I bought a *GVS Elipse P100 Half Mask Respirator with 2 Bonus Filters, Medium/Large from Rockler. Not sure its the best but I have BAD asthma and the medium fits like a glove. If you cover the filters with your hands --it should be almost impossible to breathe and no air should enter from around the silicone mask part. Also, Izzy Swan has a GREAT video on how a simple box fan with MERV 11,12 or 13 actually filter and MOVES MORE AIR than a lot of the overhead "air cleaners" costing $150 to $300. Its also backed by an air quality engineer with info on the air study. 
Izzy Swan - Shop Air Filter System VS Box Fan | Surprise 



. *
I made one for under $40 and it works really nice. You can make x2 --- for under $80 and move /clean the air better than an overhead.


----------



## CrazeeTxn (Jan 22, 2013)

Don't know if they're quite N95, but I started using these a while back because I got tired of my glasses fogging up. They're soft, adjustable, stay in place and I can't tell I'm wearing them.

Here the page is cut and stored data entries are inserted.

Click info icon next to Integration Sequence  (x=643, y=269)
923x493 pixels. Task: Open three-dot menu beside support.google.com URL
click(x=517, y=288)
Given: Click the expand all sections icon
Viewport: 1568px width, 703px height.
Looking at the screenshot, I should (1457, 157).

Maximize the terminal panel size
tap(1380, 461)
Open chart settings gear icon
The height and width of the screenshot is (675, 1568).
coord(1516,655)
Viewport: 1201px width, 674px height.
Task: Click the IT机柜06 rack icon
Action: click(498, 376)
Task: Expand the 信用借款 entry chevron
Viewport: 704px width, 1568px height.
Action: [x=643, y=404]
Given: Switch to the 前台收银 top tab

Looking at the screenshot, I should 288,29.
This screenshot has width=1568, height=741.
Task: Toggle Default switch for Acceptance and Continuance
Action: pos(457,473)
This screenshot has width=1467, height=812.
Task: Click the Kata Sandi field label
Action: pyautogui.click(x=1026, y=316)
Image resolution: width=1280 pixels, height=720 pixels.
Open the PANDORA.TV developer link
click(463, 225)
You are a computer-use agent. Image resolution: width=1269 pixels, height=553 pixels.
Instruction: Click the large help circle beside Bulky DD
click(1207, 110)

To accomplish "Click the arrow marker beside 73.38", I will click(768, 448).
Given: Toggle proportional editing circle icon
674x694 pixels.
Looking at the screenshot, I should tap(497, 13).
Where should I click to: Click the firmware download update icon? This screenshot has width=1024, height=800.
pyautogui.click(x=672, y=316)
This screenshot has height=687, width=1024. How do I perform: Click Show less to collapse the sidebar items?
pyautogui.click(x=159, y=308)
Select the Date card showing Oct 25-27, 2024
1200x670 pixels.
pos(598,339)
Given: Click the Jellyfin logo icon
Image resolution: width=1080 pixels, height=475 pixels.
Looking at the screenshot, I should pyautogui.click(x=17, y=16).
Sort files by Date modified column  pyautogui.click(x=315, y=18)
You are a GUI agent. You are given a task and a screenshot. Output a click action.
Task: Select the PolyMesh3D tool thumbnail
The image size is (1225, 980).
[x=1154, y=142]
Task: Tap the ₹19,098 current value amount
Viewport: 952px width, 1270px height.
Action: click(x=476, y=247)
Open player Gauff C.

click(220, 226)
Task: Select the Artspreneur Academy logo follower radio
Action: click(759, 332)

BASE CAMP M Plus Dust Face Mask with Extra 6 Activated Carbon Filters for Woodworking Construction Mowing Cycling (3) - - Amazon.com


BASE CAMP M Plus Dust Face Mask with Extra 6 Activated Carbon Filters for Woodworking Construction Mowing Cycling (3) - - Amazon.com



www.amazon.com


----------



## bugradx2 (May 7, 2018)

I'd be curious what people have to say. I used the paper masks for a long time but still had trouble getting them to fit properly and wound up with sawdust in the mask still. I switched to one of the 3M cartridge type masks and haven't looked back. (My profile photo of one of my shop assistants not withstanding....)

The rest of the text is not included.